# [EXTRACT TO READ]

Census Metric: Male geezers narrowing the old age gender gap

Women still outlive men, but the gender gap among U.S. seniors is narrowing.

New 2010 census figures, released Thursday, show men are narrowing the female population advantage, primarily in the 65-plus age group. It’s a change in the social dynamics of a country in which longevity, widowhood and health care for seniors often have been seen as issues more important to women.

In all, the numbers highlight a nation that is rapidly aging even as Congress debates cuts in Medicare, an issue with ramifications for the growing ranks of older men…

Over the past decade, the number of men in the U.S. increased by 9.9 percent, faster than the 9.5 percent growth rate for women. As a result, women outnumbered men by just 5.18 million, compared with 2000, when there were 5.3 million more women than men.

The male-female ratio in the U.S. also increased to 96.7 from 96.3 in 2000, reflecting the narrowing of the female advantage in overall population…There hasn’t been such a sustained resurgence in the U.S. male population since 1910, when medical advances started to increase women’s life expectancies by reducing deaths during pregnancy…

The latest census figures come amid a graying baby boomer demographic of 78 million people — now between the ages of 46 and 65 and looking ahead to retirement — who will have a major voice in the 2012 elections as federal spending and the spiraling costs of Medicare rise to the forefront.

Last month, the Republican-controlled House approved sweeping changes to Medicare for people younger than 55, but the party has begun to pull back after meeting stiff protests from older voters. On Tuesday, Democrats scored an election upset in a reliably Republican House district in upstate New York after Democrat Kathy Hochul seized on Republican Jane Corwin’s embrace of the House proposal to overhaul Medicare…

Nationally, the median age rose to 37.2, up from 35.3 in 2000. Among the voting-age population, the 45-plus age group now makes up a majority at 51.9 percent, up from 42 percent in 1990.

The middle-aging boomers and seniors are at the center of demographic momentum for most of the country, so it’s not surprising that health insurance and Social Security are hot-button issues among the electorate,” said William H. Frey, a Brookings Institution demographer who analyzed many of the 2010 numbers. “They are issues that could be dominant in the minds of voters for many years to come.”

“If current trends continue, men’s life expectancy will approach that of women in the next few decades, creating more of a gender balance in the oldest age groups,” he said. “This has wide implications for family relationships in old age and caretaking, with more potential partners for older women.”

Politicians who worry more about money than people should be forced to go to work for an honest living – somewhere like in a coal mine or digging potatoes. Social Security and Medicare fill essential societal needs. Questions about funding those needs should be grounded in equitable shares among the society.

That means people earning above $106,000 a year need to pay the SSA tax just like the rest of us. Remove the cap from who has to pay altogether. Plain and simple. Everyone pays. Democracy in practice.

As the funds for Medicare gradually diminish – the easiest solution is to kick politicians out of Congress who feel their only mandate is on behalf of the corporate rich and powerful. The board of directors of Exxon may whine as loud as Rand Paul about paying their fair share to America; but, they won’t be forced to leave their country clubs and start eating cat food to stay alive.

Remove the subsidies and tax breaks and take our tax schedules back to where they were before Bush and Cheney and Exxon were elected. Recall that the nation was in a lot better fiscal shape back then – and there were reasons for that. Starting with corporations pulling their weight.

# [TASK DESCRIPTION]
Reproduce word for word the portion of the census article between "Census Metric: Male" and "women than men.", inclusive.

# [EXTRACTED MATERIAL]
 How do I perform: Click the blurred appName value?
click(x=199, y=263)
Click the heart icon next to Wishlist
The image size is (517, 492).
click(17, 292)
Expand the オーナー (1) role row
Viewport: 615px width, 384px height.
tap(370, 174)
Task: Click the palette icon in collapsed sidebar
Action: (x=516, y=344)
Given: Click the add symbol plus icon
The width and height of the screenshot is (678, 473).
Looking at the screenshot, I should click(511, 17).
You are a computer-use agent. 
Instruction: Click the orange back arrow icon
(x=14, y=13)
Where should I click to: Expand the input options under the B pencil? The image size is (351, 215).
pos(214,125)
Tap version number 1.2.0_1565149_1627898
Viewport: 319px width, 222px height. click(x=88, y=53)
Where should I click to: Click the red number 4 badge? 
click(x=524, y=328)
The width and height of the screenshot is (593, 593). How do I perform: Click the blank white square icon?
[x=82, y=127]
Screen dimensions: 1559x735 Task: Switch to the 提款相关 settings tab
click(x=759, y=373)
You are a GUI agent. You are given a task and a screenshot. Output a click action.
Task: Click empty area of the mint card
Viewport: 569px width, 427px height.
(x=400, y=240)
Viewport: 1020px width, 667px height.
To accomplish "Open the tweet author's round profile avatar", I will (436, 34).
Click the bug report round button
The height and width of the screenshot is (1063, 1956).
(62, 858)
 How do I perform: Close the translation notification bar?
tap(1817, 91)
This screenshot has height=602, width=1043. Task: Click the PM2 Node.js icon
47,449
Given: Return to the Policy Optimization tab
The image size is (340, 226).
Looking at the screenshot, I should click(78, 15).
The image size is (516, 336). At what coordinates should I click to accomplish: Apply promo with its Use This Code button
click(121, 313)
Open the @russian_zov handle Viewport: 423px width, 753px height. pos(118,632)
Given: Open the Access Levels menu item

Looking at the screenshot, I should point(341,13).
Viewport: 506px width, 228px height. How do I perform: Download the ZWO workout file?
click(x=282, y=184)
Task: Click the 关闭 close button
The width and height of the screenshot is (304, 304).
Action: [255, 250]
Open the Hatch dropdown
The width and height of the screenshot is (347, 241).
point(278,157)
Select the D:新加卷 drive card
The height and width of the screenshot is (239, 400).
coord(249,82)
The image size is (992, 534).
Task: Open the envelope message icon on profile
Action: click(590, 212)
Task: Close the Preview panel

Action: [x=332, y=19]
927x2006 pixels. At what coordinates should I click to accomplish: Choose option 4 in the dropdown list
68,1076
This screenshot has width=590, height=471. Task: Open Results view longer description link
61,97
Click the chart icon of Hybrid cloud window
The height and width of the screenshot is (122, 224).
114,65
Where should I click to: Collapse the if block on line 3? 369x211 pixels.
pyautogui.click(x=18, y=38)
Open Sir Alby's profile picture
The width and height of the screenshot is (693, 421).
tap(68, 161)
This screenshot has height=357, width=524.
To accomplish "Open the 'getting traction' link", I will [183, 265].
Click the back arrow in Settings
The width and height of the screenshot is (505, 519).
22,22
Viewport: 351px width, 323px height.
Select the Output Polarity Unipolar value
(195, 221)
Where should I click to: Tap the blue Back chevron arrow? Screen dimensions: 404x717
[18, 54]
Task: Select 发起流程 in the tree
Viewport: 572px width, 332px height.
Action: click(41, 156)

# [RESULT OF THE TASK]
Census Metric: Male geezers narrowing the old age gender gap

Women still outlive men, but the gender gap among U.S. seniors is narrowing.

New 2010 census figures, released Thursday, show men are narrowing the female population advantage, primarily in the 65-plus age group. It’s a change in the social dynamics of a country in which longevity, widowhood and health care for seniors often have been seen as issues more important to women.

In all, the numbers highlight a nation that is rapidly aging even as Congress debates cuts in Medicare, an issue with ramifications for the growing ranks of older men…

Over the past decade, the number of men in the U.S. increased by 9.9 percent, faster than the 9.5 percent growth rate for women. As a result, women outnumbered men by just 5.18 million, compared with 2000, when there were 5.3 million more women than men.